2017 is the 100-year anniversary of the National Park Service! That means free entrance days scattered throughout the year, and a National Parks Week from April 15 to 23. For me, National Parks are one of those places I’ll always say I’m going to visit, but then never get around to. But now that there are free-admission days, it’s a great opportunity to get out to the most famous (and most expensive) national parks! Here are the top 5 on my personal bucket list.
Denali National Park | Alaska
Alaska is actually my dream vacation. I would never go in the winter, but in the summer months, the sun shines and the mountains are beautiful. Denali National Park is home to Mount McKinley, North America’s largest peak, and you may even get the chance to see grizzly bears, caribou and other wild animals (from a distance, of course).
Acadia National Park | Maine
Acadia National Park also tops my bucket list, and I think visiting here in autumn would be especially amazing because of Maine’s beautiful fall foliage. There’s also just something so charming about New England towns, with their lighthouses, boardwalks and luscious pine trees. Acadia is known for its granite rock climbing, and you may even be able to spot whales if you reach a high enough peak.

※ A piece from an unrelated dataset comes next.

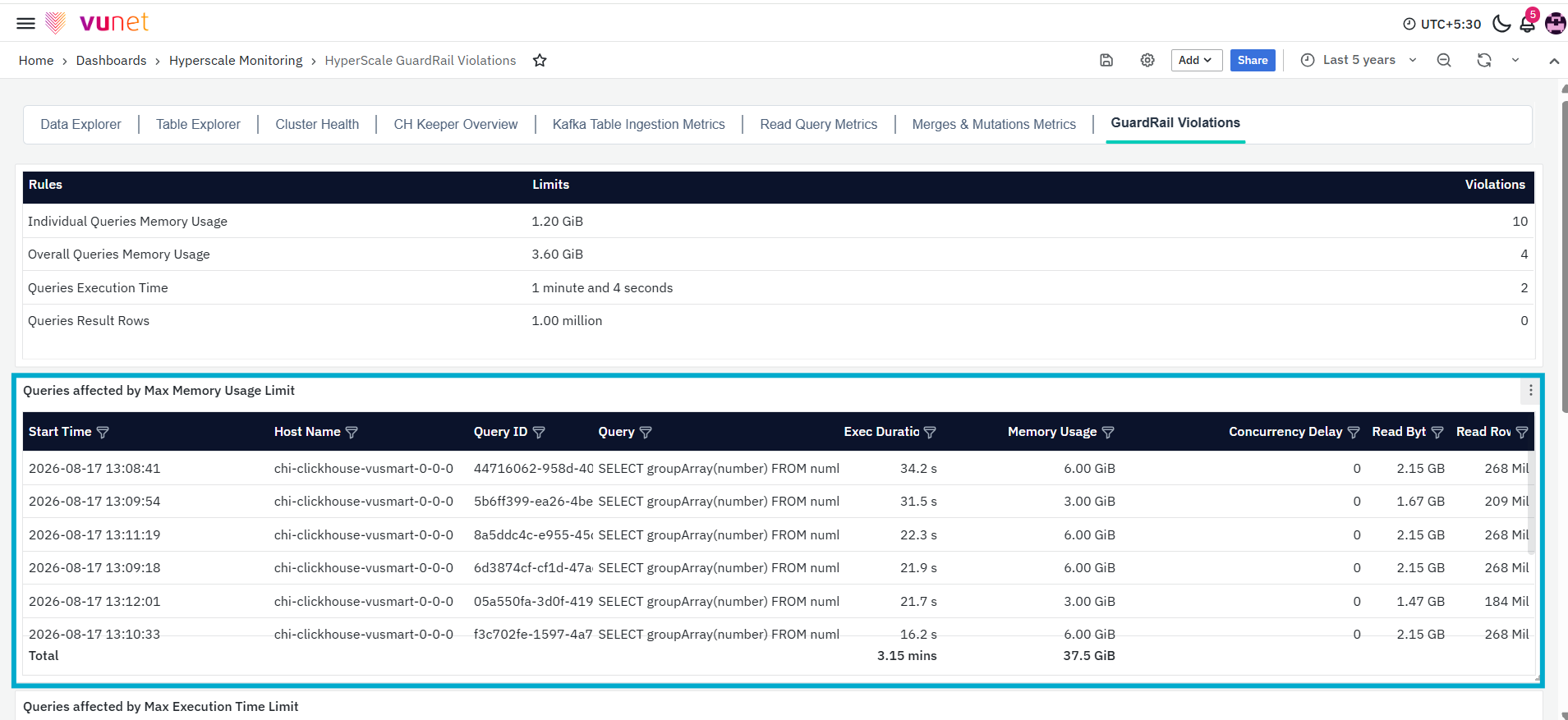Switch to the Cluster Health tab

[x=317, y=124]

Glacier National Park | Montana
Nicknamed the Crown of the Continent, Montana’s Glacier National Park features the headwaters for streams that flow to the Pacific Ocean, the Gulf of Mexico, and to Hudson's Bay, which means a lot of water for a lot of boating surrounded by beautiful mountains. The mountains also mean fantastic skiing in the winter.

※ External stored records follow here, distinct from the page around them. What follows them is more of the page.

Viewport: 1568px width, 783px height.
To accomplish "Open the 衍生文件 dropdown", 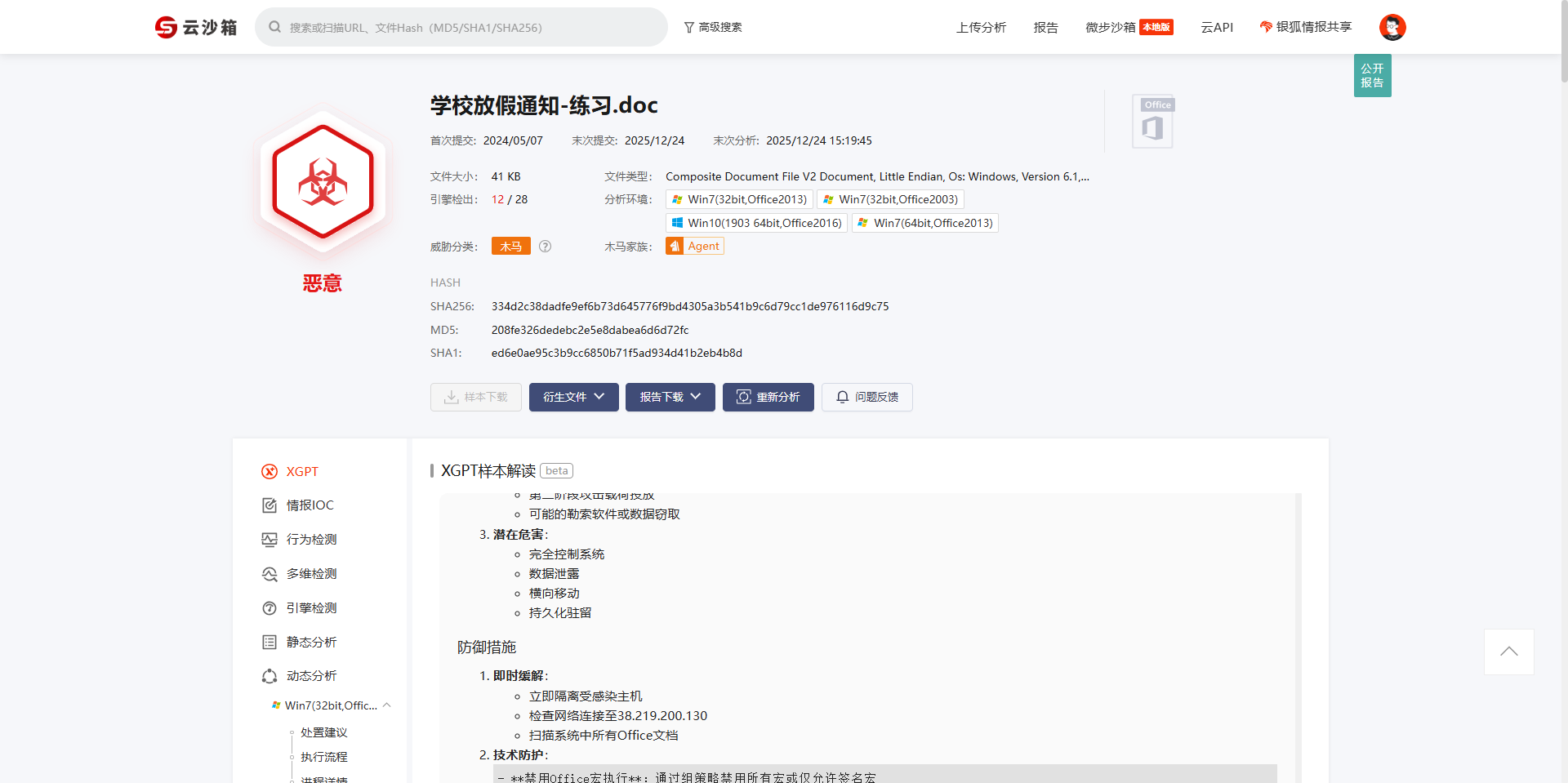I will click(573, 398).
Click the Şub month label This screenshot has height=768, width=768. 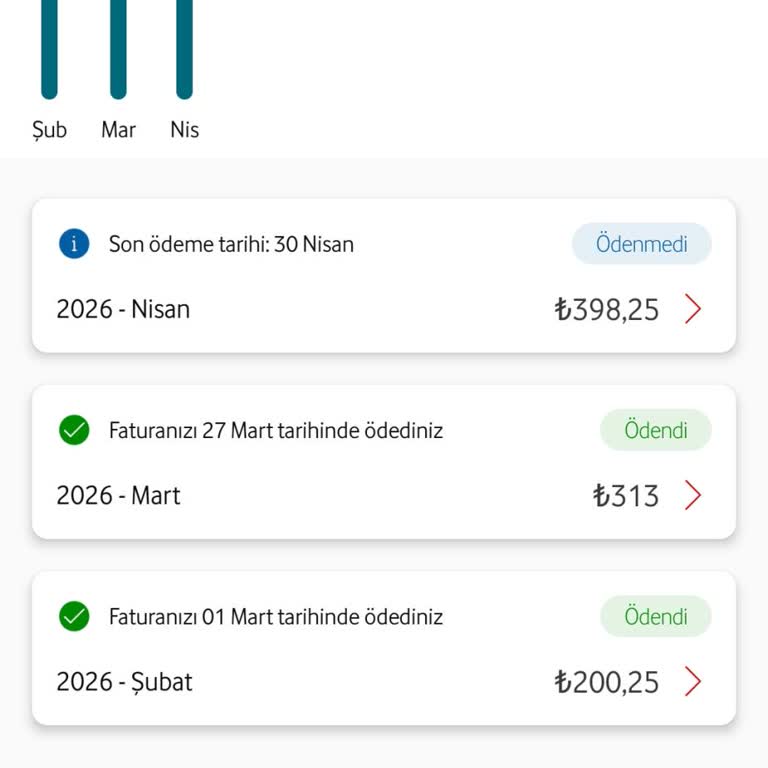(49, 130)
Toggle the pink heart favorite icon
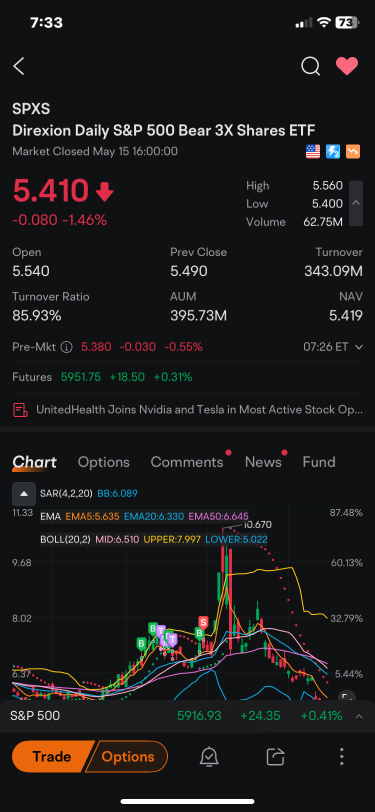The width and height of the screenshot is (375, 812). pyautogui.click(x=347, y=66)
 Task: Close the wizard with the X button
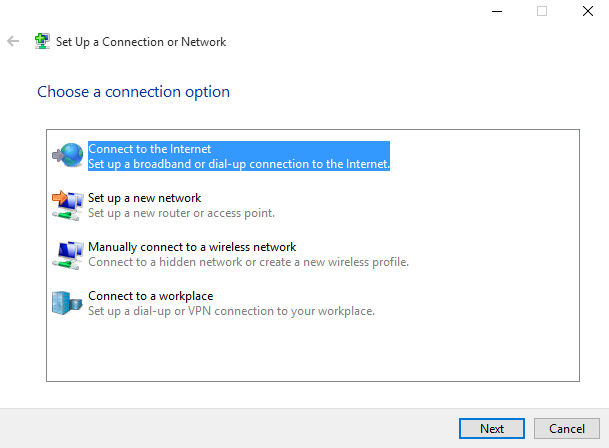(588, 11)
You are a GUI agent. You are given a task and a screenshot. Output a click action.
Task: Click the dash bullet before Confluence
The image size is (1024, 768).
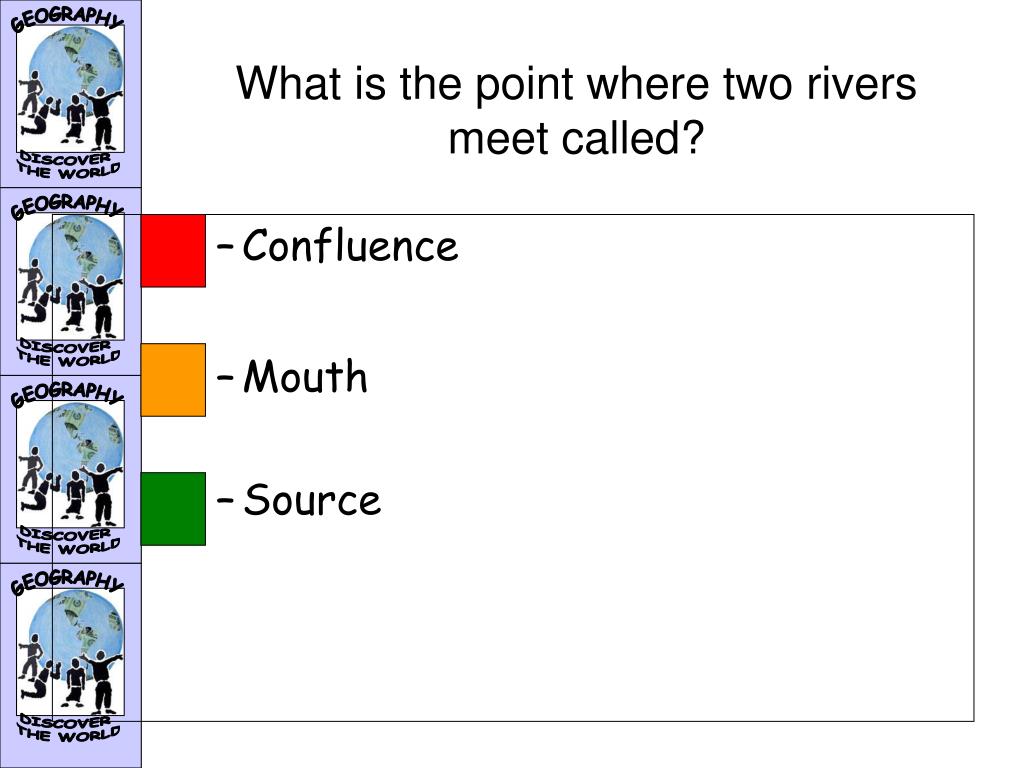tap(225, 247)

Grand Teton National Park | Wyoming
If you would prefer a more relaxed National Park trip than bear-sighting and rock climbing, Grand Teton in Wyoming is known for calm waters and fishing. The Snake River is like a nature-made lazy river, and this August, a solar eclipse will happen right over the park, so you may want to cross this one off the bucket list then.
Carlsbad Caverns | New Mexico
Last but certainly not least, Carlsbad Caverns in New Mexico is a really unique national park because it’s technically underground. A ranger takes you down a lantern-led tour through the dark caves, in which there are waterfalls, streams, and cave formations like the one above that are constantly changing and growing.
Of course, any National Park is worth visiting, and these are only 5 of 59 national parks in the United States. With two entire weekend-long free entrance days coming up in April, now is finally the time to start crossing National Parks off the bucket list. Which one are you excited to see first?